Imprisonment for Public Protection (IPP) was (and for those still affected is) like life imprisonment. It has three parts: a minimum prison term; a further custodial period before release (if the Parole Board recommends it); and an unlimited period on licence, subject to possible recall to prison. 

Nicholas Cooke KC

Nicholas Cooke KC

The imposition of this sentence was precipitated by a trigger system linked to a wide range of previous convictions and the exclusion of judicial discretion, subject to exceptional circumstances, a phrase construed strictly.

From IPP’s introduction in 2005 until 2008, there was no lower limit for the minimum term, prompting IPP sentences where the index offence was fairly minor. Even after the introduction of a two-year threshold in 2008, the minimum term and the term served, or still being served, has often turned out to be staggeringly disproportionate. IPP was abolished in 2012, but not retrospectively.

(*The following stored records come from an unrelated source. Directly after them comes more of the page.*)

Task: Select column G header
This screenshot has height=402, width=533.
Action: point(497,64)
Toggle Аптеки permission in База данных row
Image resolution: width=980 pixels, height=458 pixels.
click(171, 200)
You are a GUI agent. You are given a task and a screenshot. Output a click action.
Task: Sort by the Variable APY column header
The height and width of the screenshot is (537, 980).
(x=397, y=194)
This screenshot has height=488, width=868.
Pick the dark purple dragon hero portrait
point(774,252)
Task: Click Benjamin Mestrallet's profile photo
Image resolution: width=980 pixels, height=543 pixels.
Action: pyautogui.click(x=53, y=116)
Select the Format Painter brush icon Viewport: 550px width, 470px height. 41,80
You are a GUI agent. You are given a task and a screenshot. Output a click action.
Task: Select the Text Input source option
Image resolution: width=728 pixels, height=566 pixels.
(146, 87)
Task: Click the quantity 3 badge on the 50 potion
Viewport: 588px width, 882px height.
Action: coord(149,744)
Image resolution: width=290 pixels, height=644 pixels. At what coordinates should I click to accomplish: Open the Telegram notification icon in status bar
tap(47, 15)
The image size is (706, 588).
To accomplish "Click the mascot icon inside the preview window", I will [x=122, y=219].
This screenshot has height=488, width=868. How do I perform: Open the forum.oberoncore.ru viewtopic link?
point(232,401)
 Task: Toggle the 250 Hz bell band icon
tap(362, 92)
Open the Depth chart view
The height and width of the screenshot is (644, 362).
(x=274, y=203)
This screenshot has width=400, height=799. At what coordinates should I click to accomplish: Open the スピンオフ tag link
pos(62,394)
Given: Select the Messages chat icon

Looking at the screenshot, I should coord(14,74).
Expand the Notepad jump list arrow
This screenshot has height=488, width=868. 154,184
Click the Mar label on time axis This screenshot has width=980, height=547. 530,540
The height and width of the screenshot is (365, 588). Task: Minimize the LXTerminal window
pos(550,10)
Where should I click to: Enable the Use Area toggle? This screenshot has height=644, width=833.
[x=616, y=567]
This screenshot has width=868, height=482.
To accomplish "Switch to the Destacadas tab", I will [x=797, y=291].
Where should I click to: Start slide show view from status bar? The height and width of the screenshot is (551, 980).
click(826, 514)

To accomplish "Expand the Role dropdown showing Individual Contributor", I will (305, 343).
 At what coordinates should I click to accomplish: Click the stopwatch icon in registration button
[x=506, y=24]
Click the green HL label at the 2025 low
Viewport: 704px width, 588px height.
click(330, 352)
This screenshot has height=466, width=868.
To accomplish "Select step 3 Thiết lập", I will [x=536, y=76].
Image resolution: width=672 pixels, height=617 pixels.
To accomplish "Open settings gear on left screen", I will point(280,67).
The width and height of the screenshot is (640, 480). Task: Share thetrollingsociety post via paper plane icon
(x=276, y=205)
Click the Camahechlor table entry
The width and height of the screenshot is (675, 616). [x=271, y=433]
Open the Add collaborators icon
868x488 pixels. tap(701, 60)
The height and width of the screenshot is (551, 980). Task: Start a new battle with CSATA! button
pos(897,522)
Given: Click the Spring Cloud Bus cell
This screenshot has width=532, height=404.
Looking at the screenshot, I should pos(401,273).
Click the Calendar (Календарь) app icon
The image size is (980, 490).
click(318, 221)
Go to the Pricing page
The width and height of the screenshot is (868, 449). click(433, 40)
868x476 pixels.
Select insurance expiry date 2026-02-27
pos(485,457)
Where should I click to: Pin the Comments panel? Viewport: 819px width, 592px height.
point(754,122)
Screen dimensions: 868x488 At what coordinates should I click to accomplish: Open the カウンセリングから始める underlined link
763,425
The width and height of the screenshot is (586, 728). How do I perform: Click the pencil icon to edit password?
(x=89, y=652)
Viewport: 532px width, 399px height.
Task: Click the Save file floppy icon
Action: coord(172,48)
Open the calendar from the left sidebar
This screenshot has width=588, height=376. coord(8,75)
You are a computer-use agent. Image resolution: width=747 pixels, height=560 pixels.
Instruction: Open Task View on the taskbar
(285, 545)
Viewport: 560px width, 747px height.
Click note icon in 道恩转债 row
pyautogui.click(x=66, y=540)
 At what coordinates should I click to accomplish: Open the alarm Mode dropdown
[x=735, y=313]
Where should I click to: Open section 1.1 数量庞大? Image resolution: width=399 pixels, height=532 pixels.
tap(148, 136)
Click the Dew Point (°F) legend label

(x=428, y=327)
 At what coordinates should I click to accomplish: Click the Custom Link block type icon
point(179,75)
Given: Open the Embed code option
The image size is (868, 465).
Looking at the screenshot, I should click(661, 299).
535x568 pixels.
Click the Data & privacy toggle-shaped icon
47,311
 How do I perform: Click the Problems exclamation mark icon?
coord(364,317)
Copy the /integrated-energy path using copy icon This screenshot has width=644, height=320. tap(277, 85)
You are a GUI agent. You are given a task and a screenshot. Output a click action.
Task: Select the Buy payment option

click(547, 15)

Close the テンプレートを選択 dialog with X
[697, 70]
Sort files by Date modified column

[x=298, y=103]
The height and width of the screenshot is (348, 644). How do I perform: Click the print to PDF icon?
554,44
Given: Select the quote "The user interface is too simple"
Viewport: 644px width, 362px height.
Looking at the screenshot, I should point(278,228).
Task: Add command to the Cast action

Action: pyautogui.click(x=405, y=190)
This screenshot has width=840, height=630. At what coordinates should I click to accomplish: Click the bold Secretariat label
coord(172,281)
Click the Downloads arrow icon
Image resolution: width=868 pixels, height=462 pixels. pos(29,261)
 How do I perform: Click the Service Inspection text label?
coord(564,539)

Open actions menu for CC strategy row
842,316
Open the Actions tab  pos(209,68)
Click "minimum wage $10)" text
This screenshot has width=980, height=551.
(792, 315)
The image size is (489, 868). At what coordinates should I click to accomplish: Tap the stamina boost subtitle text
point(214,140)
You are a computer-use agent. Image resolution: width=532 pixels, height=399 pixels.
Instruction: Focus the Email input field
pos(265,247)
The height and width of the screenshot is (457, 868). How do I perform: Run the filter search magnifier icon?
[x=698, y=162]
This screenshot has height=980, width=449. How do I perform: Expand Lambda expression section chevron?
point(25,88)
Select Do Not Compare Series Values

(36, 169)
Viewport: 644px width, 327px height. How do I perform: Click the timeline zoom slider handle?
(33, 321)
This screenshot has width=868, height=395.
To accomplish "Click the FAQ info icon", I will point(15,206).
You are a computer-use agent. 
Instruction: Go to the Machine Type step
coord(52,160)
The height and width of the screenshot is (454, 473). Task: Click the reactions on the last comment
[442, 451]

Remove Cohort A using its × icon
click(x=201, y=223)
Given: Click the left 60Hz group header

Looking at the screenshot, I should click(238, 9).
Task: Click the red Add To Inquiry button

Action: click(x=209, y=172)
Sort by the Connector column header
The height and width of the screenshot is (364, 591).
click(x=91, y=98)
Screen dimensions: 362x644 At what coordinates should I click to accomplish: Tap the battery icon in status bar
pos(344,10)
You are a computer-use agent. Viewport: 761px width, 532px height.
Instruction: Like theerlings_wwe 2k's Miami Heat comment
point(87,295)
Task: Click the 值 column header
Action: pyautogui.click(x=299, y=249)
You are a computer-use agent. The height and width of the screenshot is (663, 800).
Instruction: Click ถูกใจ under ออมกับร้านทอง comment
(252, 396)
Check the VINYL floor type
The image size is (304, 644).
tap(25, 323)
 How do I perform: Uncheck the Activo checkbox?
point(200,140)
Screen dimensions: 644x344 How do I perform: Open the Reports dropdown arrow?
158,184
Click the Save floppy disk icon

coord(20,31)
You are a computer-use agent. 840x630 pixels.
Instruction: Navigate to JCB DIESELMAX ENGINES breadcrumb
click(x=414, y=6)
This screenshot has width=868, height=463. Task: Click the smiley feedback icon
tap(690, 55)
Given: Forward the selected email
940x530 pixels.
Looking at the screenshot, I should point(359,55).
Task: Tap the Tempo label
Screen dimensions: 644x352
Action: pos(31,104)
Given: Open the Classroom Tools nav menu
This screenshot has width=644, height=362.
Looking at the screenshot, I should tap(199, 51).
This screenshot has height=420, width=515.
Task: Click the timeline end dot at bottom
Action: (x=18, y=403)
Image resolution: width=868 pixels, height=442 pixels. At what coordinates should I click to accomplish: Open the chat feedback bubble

Why is the legacy of IPP shocking? Because on 31 March 2023, 2,916 people were still in prison serving this sentence of whom 1,355 had never been released; 98% of them are over tariff and 48% 10 years over tariff; 182 people have died serving this sentence and another 81 have killed themselves, the highest annual total, 9 in 2022.

What is needed is resentencing. The release, immediately, of everyone serving IPP is not a sensible solution. A small cohort may be dangerous in the proper sense of the word, presenting a substantial risk of causing serious harm. They may have to remain in prison or be transferred to a secure mental health unit. Sadly, some of that group will have deteriorated psychologically as a result of excessive time in custody. Those with experience of the use of prison will recognise that effect.

The arguments raised against resentencing are flawed. There is no restriction on revisiting sentencing. It was done when the minimum terms set by the home secretary in murder cases were reconsidered after that power was declared unlawful. The prohibition is against increasing sentences retrospectively – not a difficulty with a sentence which was potentially lifelong.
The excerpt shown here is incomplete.